Content starts
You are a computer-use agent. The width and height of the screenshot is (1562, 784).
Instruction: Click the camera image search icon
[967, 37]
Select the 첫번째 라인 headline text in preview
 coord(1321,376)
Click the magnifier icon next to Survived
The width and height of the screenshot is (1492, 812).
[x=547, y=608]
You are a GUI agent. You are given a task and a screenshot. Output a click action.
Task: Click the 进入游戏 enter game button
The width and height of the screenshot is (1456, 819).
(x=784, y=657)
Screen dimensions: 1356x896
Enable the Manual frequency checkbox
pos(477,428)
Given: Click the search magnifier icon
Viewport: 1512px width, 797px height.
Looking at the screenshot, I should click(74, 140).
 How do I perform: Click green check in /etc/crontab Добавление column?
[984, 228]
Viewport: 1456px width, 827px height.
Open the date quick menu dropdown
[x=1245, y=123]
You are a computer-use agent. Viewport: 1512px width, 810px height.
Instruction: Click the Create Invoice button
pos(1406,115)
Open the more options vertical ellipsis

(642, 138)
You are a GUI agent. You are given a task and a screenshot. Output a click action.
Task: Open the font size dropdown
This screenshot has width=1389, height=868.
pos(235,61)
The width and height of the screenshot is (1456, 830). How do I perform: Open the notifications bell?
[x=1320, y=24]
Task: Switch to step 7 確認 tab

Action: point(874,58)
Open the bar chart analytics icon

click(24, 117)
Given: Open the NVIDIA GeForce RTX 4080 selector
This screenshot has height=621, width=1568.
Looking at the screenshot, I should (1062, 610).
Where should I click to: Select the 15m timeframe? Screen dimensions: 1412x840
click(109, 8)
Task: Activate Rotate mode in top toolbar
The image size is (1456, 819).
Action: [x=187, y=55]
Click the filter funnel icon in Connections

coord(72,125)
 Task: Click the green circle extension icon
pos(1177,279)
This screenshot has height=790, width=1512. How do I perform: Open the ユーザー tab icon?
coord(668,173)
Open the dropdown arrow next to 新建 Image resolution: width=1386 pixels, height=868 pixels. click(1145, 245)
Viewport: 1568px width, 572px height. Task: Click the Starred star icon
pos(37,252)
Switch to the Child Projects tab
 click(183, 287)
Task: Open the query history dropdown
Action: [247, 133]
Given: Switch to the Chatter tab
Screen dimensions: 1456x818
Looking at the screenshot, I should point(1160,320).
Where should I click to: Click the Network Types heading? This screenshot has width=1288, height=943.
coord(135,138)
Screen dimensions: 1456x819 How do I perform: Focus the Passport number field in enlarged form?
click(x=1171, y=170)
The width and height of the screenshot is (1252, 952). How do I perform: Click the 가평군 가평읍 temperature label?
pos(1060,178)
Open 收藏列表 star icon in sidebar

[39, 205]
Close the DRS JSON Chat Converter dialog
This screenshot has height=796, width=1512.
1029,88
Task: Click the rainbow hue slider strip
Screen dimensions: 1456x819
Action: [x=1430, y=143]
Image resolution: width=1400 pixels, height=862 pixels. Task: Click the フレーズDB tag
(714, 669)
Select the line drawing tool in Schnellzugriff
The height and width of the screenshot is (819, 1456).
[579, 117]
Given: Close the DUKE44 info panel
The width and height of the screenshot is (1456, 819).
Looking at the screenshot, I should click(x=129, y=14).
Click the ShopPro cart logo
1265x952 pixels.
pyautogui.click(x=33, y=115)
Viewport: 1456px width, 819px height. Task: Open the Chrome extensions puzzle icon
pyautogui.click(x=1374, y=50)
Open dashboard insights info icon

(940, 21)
Content ends
● **Description of the task**
With nothing left out, copy every record exactly.

● **Task result**
You are a computer-use agent. The width and height of the screenshot is (1562, 784).
Instruction: Click the camera image search icon
[967, 37]
Select the 첫번째 라인 headline text in preview
 coord(1321,376)
Click the magnifier icon next to Survived
The width and height of the screenshot is (1492, 812).
[x=547, y=608]
You are a GUI agent. You are given a task and a screenshot. Output a click action.
Task: Click the 进入游戏 enter game button
The width and height of the screenshot is (1456, 819).
(x=784, y=657)
Screen dimensions: 1356x896
Enable the Manual frequency checkbox
pos(477,428)
Given: Click the search magnifier icon
Viewport: 1512px width, 797px height.
Looking at the screenshot, I should click(74, 140).
 How do I perform: Click green check in /etc/crontab Добавление column?
[984, 228]
Viewport: 1456px width, 827px height.
Open the date quick menu dropdown
[x=1245, y=123]
You are a computer-use agent. Viewport: 1512px width, 810px height.
Instruction: Click the Create Invoice button
pos(1406,115)
Open the more options vertical ellipsis

(642, 138)
You are a GUI agent. You are given a task and a screenshot. Output a click action.
Task: Open the font size dropdown
This screenshot has width=1389, height=868.
pos(235,61)
The width and height of the screenshot is (1456, 830). How do I perform: Open the notifications bell?
[x=1320, y=24]
Task: Switch to step 7 確認 tab

Action: point(874,58)
Open the bar chart analytics icon

click(24, 117)
Given: Open the NVIDIA GeForce RTX 4080 selector
This screenshot has height=621, width=1568.
Looking at the screenshot, I should (1062, 610).
Where should I click to: Select the 15m timeframe? Screen dimensions: 1412x840
click(109, 8)
Task: Activate Rotate mode in top toolbar
The image size is (1456, 819).
Action: [x=187, y=55]
Click the filter funnel icon in Connections

coord(72,125)
 Task: Click the green circle extension icon
pos(1177,279)
This screenshot has height=790, width=1512. How do I perform: Open the ユーザー tab icon?
coord(668,173)
Open the dropdown arrow next to 新建 Image resolution: width=1386 pixels, height=868 pixels. click(1145, 245)
Viewport: 1568px width, 572px height. Task: Click the Starred star icon
pos(37,252)
Switch to the Child Projects tab
 click(183, 287)
Task: Open the query history dropdown
Action: [247, 133]
Given: Switch to the Chatter tab
Screen dimensions: 1456x818
Looking at the screenshot, I should point(1160,320).
Where should I click to: Click the Network Types heading? This screenshot has width=1288, height=943.
coord(135,138)
Screen dimensions: 1456x819 How do I perform: Focus the Passport number field in enlarged form?
click(x=1171, y=170)
The width and height of the screenshot is (1252, 952). How do I perform: Click the 가평군 가평읍 temperature label?
pos(1060,178)
Open 收藏列表 star icon in sidebar

[39, 205]
Close the DRS JSON Chat Converter dialog
This screenshot has height=796, width=1512.
1029,88
Task: Click the rainbow hue slider strip
Screen dimensions: 1456x819
Action: [x=1430, y=143]
Image resolution: width=1400 pixels, height=862 pixels. Task: Click the フレーズDB tag
(714, 669)
Select the line drawing tool in Schnellzugriff
The height and width of the screenshot is (819, 1456).
[579, 117]
Given: Close the DUKE44 info panel
The width and height of the screenshot is (1456, 819).
Looking at the screenshot, I should click(x=129, y=14).
Click the ShopPro cart logo
1265x952 pixels.
pyautogui.click(x=33, y=115)
Viewport: 1456px width, 819px height. Task: Open the Chrome extensions puzzle icon
pyautogui.click(x=1374, y=50)
Open dashboard insights info icon

(940, 21)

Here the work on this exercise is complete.